---------- Information provided ----------

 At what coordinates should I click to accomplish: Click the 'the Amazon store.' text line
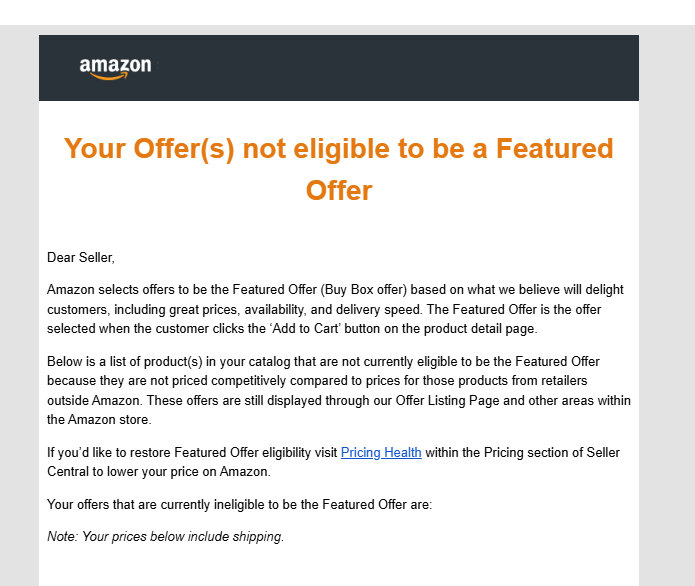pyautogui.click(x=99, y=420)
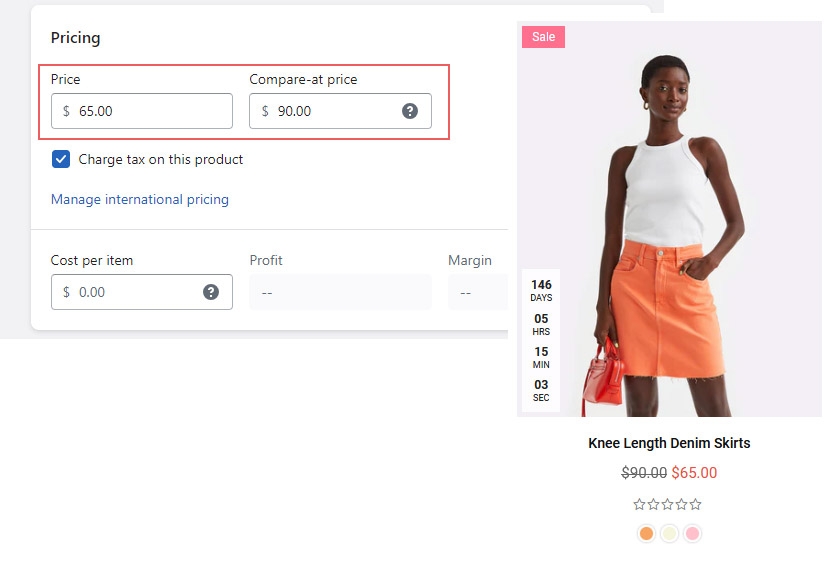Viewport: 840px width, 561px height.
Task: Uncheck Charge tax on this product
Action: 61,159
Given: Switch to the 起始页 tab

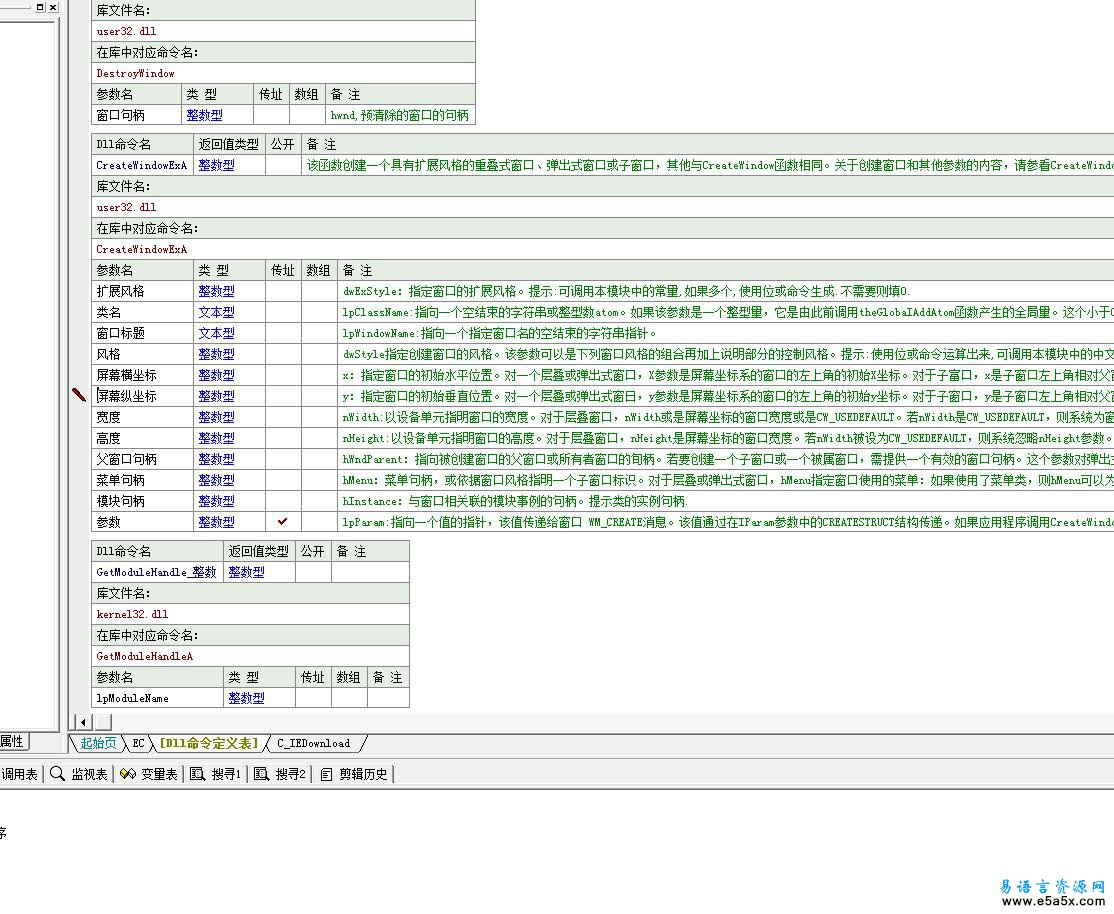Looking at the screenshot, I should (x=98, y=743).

----------
---------- Information provided ----------

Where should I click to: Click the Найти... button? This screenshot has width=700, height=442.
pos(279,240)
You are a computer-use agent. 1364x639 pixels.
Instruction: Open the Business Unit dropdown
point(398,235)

----------
---------- Information provided ----------

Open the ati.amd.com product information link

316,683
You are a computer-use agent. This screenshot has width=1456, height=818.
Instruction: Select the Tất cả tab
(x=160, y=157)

----------

• [Assigned task]
Select every line of the records holding the string "computer".

• [Exercise solution]
You are a computer-use agent. 1364x639 pixels.
You are a computer-use agent. This screenshot has width=1456, height=818.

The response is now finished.